When I first saw the trailers of Lootera, I was elated at the fact that a period romance is finally being made by a director whose credentials are appreciable. Vikramaditya Motwane had engaged us thoroughly with his beautiful debut film – Udaan. His second venture, Lootera seemed equally different and interesting. With the picturesque beauty of the locations, music and the very tone of the movie, Lootera looked very promising in the trailers and songs that made their way to me until I saw the full movie.
Despite the melancholic beautiful cinematography of the movie, Lootera disappoints. And it disappoints at levels. The trailers, music, characters and settings – are all reminiscent of everything vintage, beautiful and subtle. But the movie offered nothing more than a few lovely songs and beautiful locations. For me, the narrative fails if a “tragic period romance” can’t evoke a sense of loss and brooding in me.
Also, the movie is inspired by O Henry’s The Last Leaf. Having read the short story, I feel the lack of depth in the presentation of that story in Motwane’s adaptation. There are a number of cinematic liberties that a director needs to take in order to adapt literature into film. But that does not include the liberty to rob the original story of its feel! I do not doubt Motwane’s calibre as a director but I feel it needed a more mature treatment in order to come up with a film rendition of such a sensitive story like The Last Leaf.

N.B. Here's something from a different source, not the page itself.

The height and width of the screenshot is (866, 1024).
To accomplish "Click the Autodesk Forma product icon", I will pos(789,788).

As far as the characters in the film are concerned, the protagonists have given fine performances but there’s a dearth of chemistry between the duo. (They look incredibly lovely only in the movie posters!) Pakhi (Sonakshi Sinha) and Varun (Ranveer Singh) instantly fall for each other. They are deeply in love and yet there’s no moment in the whole movie when I could feel that longing in them. Even when Varun betrays Pakhi and leaves without any notice, one doesn’t feel her grief or his tragedy as lovers. The movie feels superficial even after being backed by very appropriate melancholic music and gloomy cinematography. The film couldn’t move me to tears even when both the protagonists are on the verge of dying and their love meets a tragic end.

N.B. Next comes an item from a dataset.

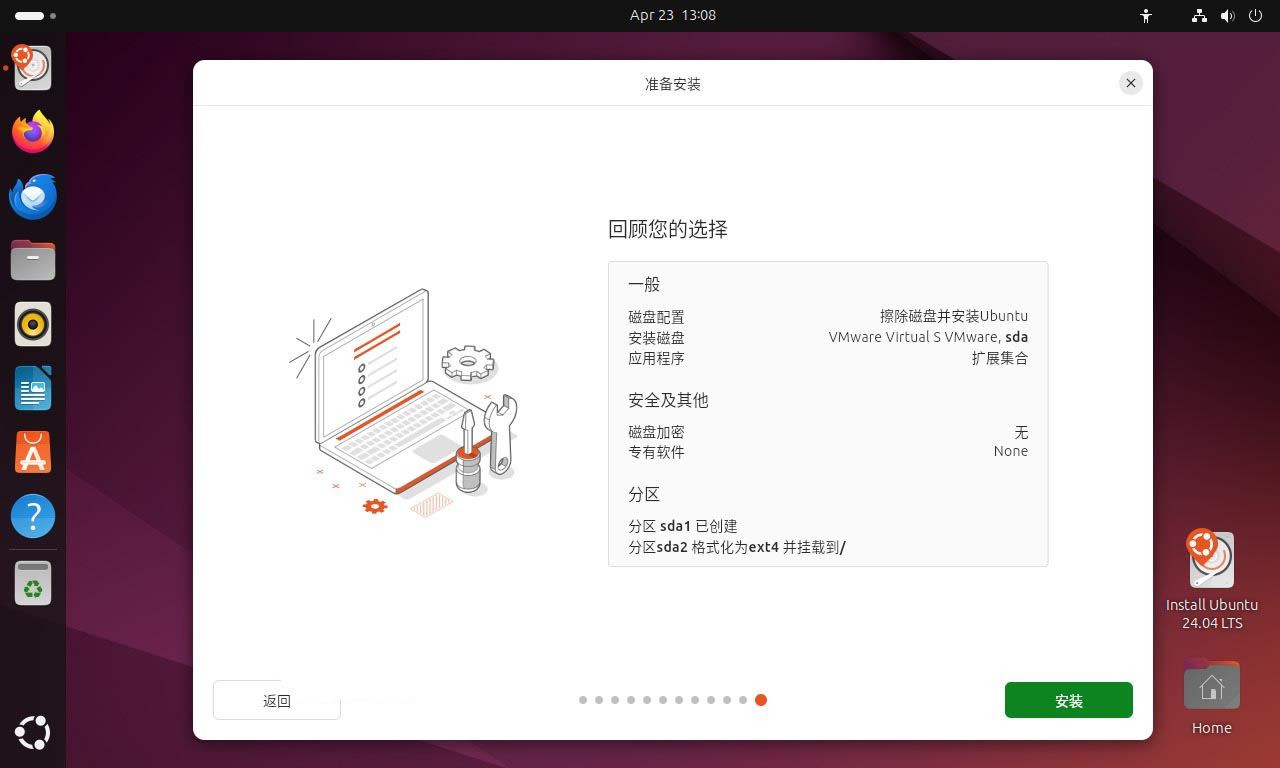Select Install Ubuntu 24.04 LTS desktop icon

coord(1211,562)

I’ve heard people praise Lootera by calling it a beautiful “wet painting” or “poetry”. Have we become so used to the clichéd Bollywood films with loud dramatic sequences that anything subtle that comes our way is compared to being poetic or lyrical and thus good cinema? Lootera for me in a nutshell was – stunning locales, a strong supporting cast, charming characters, lovely songs but a very slow and drab love story. Having said that, I don’t have an issue with the pace of the movie as I went to watch Lootera with this aspect in mind since it is supposed to be a period romance. Why it disappointed me badly was even though the movie had most of the essential ingredients for the making of a peerless period romance, it went flat because the character built up and treatment of the story were very weak and so the movie wasn’t able to reach out to its audience. Being a drop dead romantic at heart, it takes immense courage for me to write so brutally about a love story I so wanted to love!